Step 4 — Suppress a specific spec#

You can filter the spec list before passing it in. For example, to skip preparation of the covalent NAG sugars (perhaps you will handle them in a separate glycan-parameterization step) you can drop all CovalentLigandSpec entries:

specs_no_nag = [s for s in specs if not isinstance(s, CovalentLigandSpec)]
pmol_no_nag, _ = systemPrepare(mol, detect_specs=specs_no_nag, verbose=False)

moleculekit.rdkittools - INFO - Stripped unmatched terminal heavy atoms from SMILES template (e.g. leaving group displaced by a covalent link, or carboxyl -OH on a non-terminal amino acid). Modified SMILES: 'NC(=O)C[C@H](N)C=O'
moleculekit.rdkittools - INFO - Stripped unmatched terminal heavy atoms from SMILES template (e.g. leaving group displaced by a covalent link, or carboxyl -OH on a non-terminal amino acid). Modified SMILES: 'NC(=O)C[C@H](N)C=O'
moleculekit.rdkittools - INFO - Stripped unmatched terminal heavy atoms from SMILES template (e.g. leaving group displaced by a covalent link, or carboxyl -OH on a non-terminal amino acid). Modified SMILES: 'NC(=O)C[C@H](N)C=O'
moleculekit.tools.preparation - WARNING - Both chains and segments are defined in Molecule.chain / Molecule.segid, however they are inconsistent. Protein preparation will use the chain information.
moleculekit.tools.preparation - WARNING - The following residues have not been optimized: NAG, OIR, ZN
moleculekit.tools.preparation - WARNING - Dubious protonation state: the pKa of 5 residues is within 1.0 units of pH 7.4.
moleculekit.tools.preparation - WARNING - Dubious protonation state:    HIS   437 A (pKa= 6.77)
moleculekit.tools.preparation - WARNING - Dubious protonation state:    LYS   471 A (pKa= 6.77)
moleculekit.tools.preparation - WARNING - Dubious protonation state:    ASP   591 A (pKa= 7.75)
moleculekit.tools.preparation - WARNING - Dubious protonation state:    HIS   637 A (pKa= 6.61)
moleculekit.tools.preparation - WARNING - Dubious protonation state:    HIS   733 A (pKa= 6.40)

You can also filter on a spec’s public attributes. For instance, to keep only the ASN entries (dropping OIR and leaving NAG out too):

specs_asn_only = [s for s in specs if s.resname == "ASN"]
pmol_asn, _ = systemPrepare(mol, detect_specs=specs_asn_only, verbose=False)

moleculekit.rdkittools - INFO - Stripped unmatched terminal heavy atoms from SMILES template (e.g. leaving group displaced by a covalent link, or carboxyl -OH on a non-terminal amino acid).

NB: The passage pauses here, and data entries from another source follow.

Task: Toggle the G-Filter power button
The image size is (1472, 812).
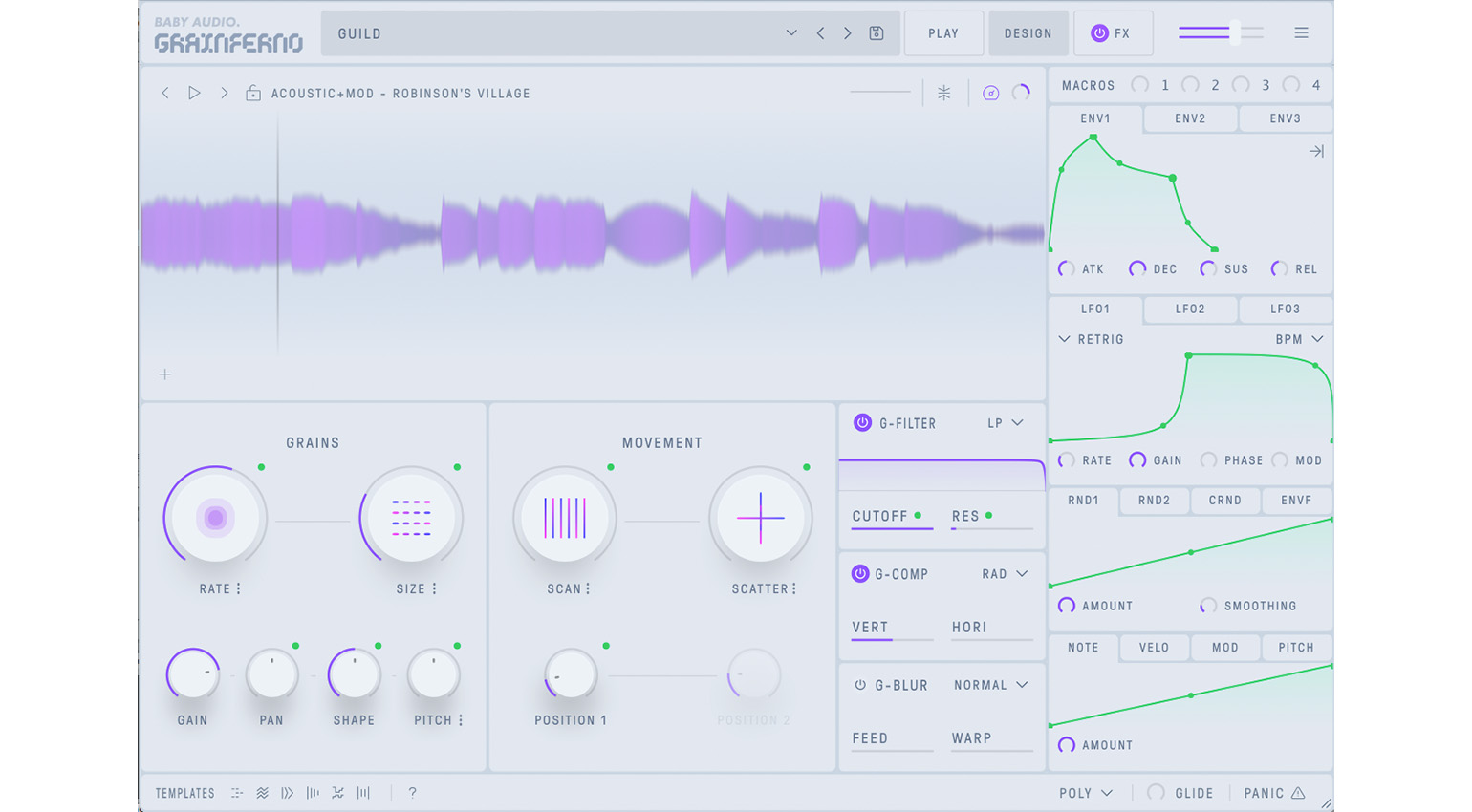Action: click(862, 423)
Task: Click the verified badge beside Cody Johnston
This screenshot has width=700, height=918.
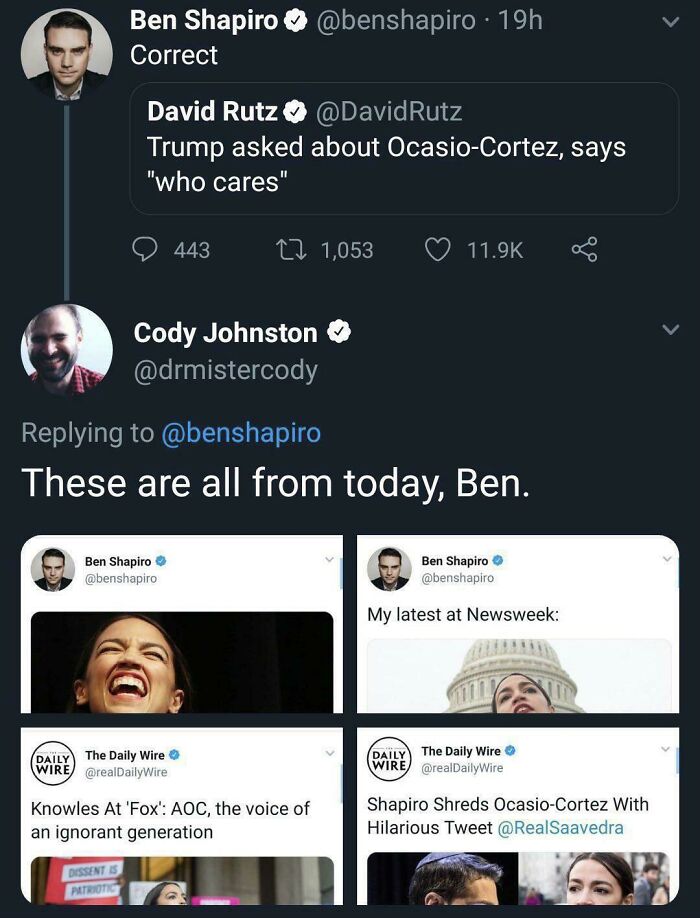Action: click(x=338, y=332)
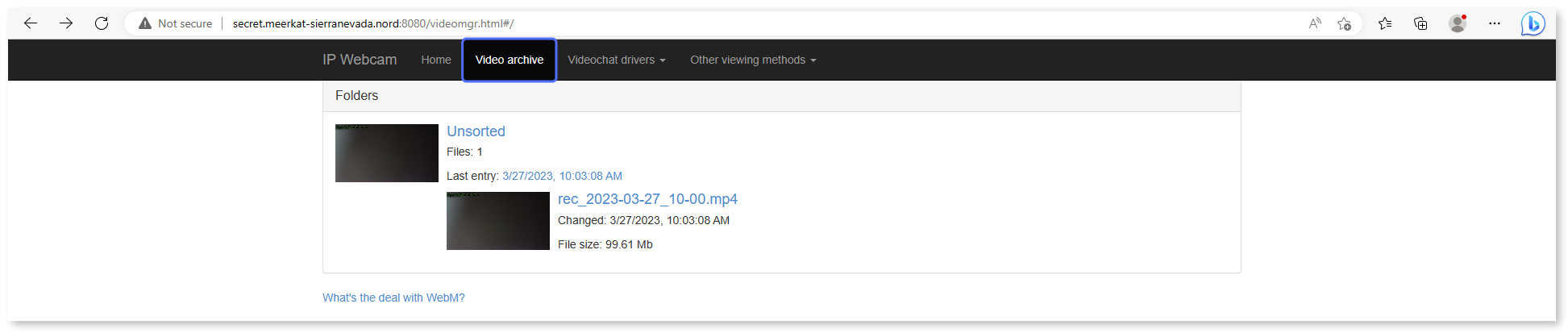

Modified SMILES: 'NC(=O)C[C@H](N)C=O'
moleculekit.rdkittools - INFO - Stripped unmatched terminal heavy atoms from SMILES template (e.g. leaving group displaced by a covalent link, or carboxyl -OH on a non-terminal amino acid). Modified SMILES: 'NC(=O)C[C@H](N)C=O'
moleculekit.rdkittools - INFO - Stripped unmatched terminal heavy atoms from SMILES template (e.g. leaving group displaced by a covalent link, or carboxyl -OH on a non-terminal amino acid). Modified SMILES: 'NC(=O)C[C@H](N)C=O'
moleculekit.tools.preparation - WARNING - Both chains and segments are defined in Molecule.chain / Molecule.segid, however they are inconsistent. Protein preparation will use the chain information.
moleculekit.tools.preparation - WARNING - The following residues have not been optimized: NAG, OIR, ZN
moleculekit.tools.preparation - WARNING - Dubious protonation state: the pKa of 5 residues is within 1.0 units of pH 7.4.
moleculekit.tools.preparation - WARNING - Dubious protonation state:    HIS   437 A (pKa= 6.77)
moleculekit.tools.preparation - WARNING - Dubious protonation state:    LYS   471 A (pKa= 6.77)
moleculekit.tools.preparation - WARNING - Dubious protonation state:    ASP   591 A (pKa= 7.75)
moleculekit.tools.preparation - WARNING - Dubious protonation state:    HIS   637 A (pKa= 6.61)
moleculekit.tools.preparation - WARNING - Dubious protonation state:    HIS   733 A (pKa= 6.40)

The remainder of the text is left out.